Thanks for the reply Serge. 
Not sure if these were equipped with originally... something I haven't been able to figure out. 
I have a few pictures I'll try and post. Any way to date these?


----------



## blackcat (Aug 28, 2018)

Re;
Possible
Serge


----------



## Andrew Gorman (Aug 28, 2018)

Altesrad.de is a good board for German bikes, and https://velo-classic.de/oxid2/ has a lot of parts available, some old, some new.


----------



## ChadC (Aug 28, 2018)

Handlebars...


----------



## blackcat (Aug 29, 2018)

Hello Chad;
You have a superb "truppenfahrrad", from what i see with good original pieces.
Go to the site  WWW. WARSENDSHOP.COM , this person is at home, the grips are repops but superb quality and the price is largely correct.
Here are some pictures from my personal collection.























6eme picture courtesy MILITARIA MAGAZINE n° 191 (Paliinckx, Moreau, Ruys)

For the tool, is it ?

Regards;
Serge


----------



## ChadC (Aug 29, 2018)

Some whole bike pictures...


----------



## ChadC (Aug 29, 2018)

Thanks for the link Serge.
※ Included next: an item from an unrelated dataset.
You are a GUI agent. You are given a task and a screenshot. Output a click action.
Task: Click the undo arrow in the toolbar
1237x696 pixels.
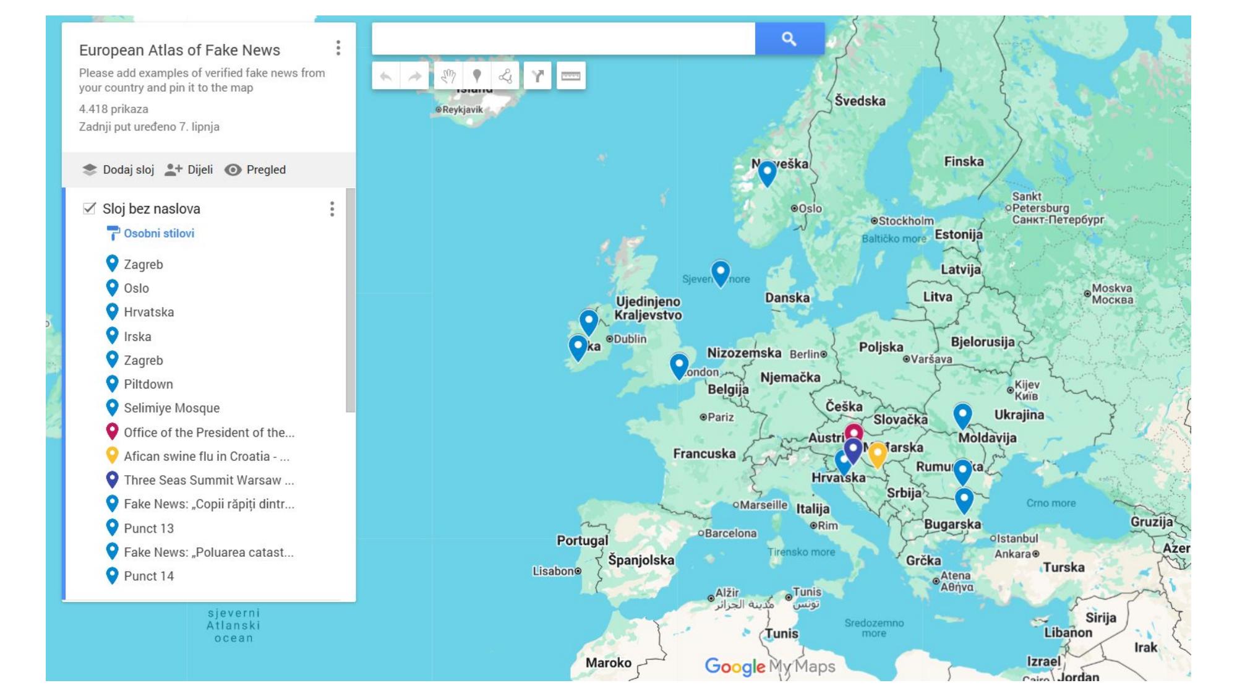pos(386,76)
I was able to find a replacement lock.


----------



## leo healy (Aug 29, 2018)

Hi Chad
   Congrats great truppenrad, those express handlebars are all 22 mm your tape seems to be showing 25mm? , you may be able to  source locally a set of wooden handlebar grips to keep you going for a while i have them on two of my bikes ,the bakalite and celluloid grips are getting very scarce and expensive.
   Once i can get in to me garage ill see if i have a pair of grips to spare,i know ihave a few reflecters, and see what width the one you have if its 40mm as i also have some spare glass.
   Love the field repair stitching on the back mudguard


----------



## ChadC (Aug 29, 2018)

My tape is pretty blasted. The tab on the end is pretty loose. I'll get the caliper out to be more precise. Thanks for the reply!


----------



## blackcat (Aug 30, 2018)

Hello Chad;
Here is my VICTORIA 1938, it just misses the grips. 













Regards;
Serge


----------



## ChadC (Aug 30, 2018)

Beautiful!


----------



## leo healy (Sep 1, 2018)

Very nice Blackcat, love the early type ammo box, any date on that ?


----------



## blackcat (Sep 2, 2018)

Hello;
Yes, it is a model a little rare.
It's a WUK 1939.



Serge


----------



## ChadC (Sep 5, 2018)

Finally found my caliper....looks about 22mm....


----------